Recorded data
☆ ☆ ☆

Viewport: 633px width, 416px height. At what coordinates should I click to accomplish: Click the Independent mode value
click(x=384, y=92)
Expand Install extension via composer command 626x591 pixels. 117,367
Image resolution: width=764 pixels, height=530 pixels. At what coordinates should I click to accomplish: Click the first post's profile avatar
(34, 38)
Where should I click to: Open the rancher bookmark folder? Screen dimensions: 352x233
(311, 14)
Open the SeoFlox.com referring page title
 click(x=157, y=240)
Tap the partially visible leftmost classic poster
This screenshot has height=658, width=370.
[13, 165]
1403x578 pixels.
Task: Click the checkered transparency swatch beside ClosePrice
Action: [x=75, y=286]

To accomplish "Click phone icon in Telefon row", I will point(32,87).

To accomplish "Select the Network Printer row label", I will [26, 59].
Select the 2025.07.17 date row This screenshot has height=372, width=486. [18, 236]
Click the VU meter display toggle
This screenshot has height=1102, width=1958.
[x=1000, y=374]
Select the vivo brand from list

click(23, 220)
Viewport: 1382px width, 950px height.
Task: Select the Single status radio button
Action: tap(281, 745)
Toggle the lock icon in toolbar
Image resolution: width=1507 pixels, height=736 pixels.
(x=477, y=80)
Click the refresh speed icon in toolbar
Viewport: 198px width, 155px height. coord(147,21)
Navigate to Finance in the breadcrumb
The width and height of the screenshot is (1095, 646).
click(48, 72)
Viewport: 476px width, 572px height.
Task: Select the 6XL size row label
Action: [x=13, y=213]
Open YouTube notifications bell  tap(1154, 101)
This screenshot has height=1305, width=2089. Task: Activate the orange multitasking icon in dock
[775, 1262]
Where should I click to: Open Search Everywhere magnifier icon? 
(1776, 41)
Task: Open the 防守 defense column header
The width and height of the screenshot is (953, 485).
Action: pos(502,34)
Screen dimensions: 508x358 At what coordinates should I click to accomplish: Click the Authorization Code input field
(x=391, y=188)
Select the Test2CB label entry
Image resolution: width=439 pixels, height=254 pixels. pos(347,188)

☆ ☆ ☆

Select each line in the records that contains the string "pixels".

* **The output**
Expand Install extension via composer command 626x591 pixels. 117,367
Image resolution: width=764 pixels, height=530 pixels. At what coordinates should I click to accomplish: Click the first post's profile avatar
1403x578 pixels.
Image resolution: width=1507 pixels, height=736 pixels.
Image resolution: width=439 pixels, height=254 pixels. pos(347,188)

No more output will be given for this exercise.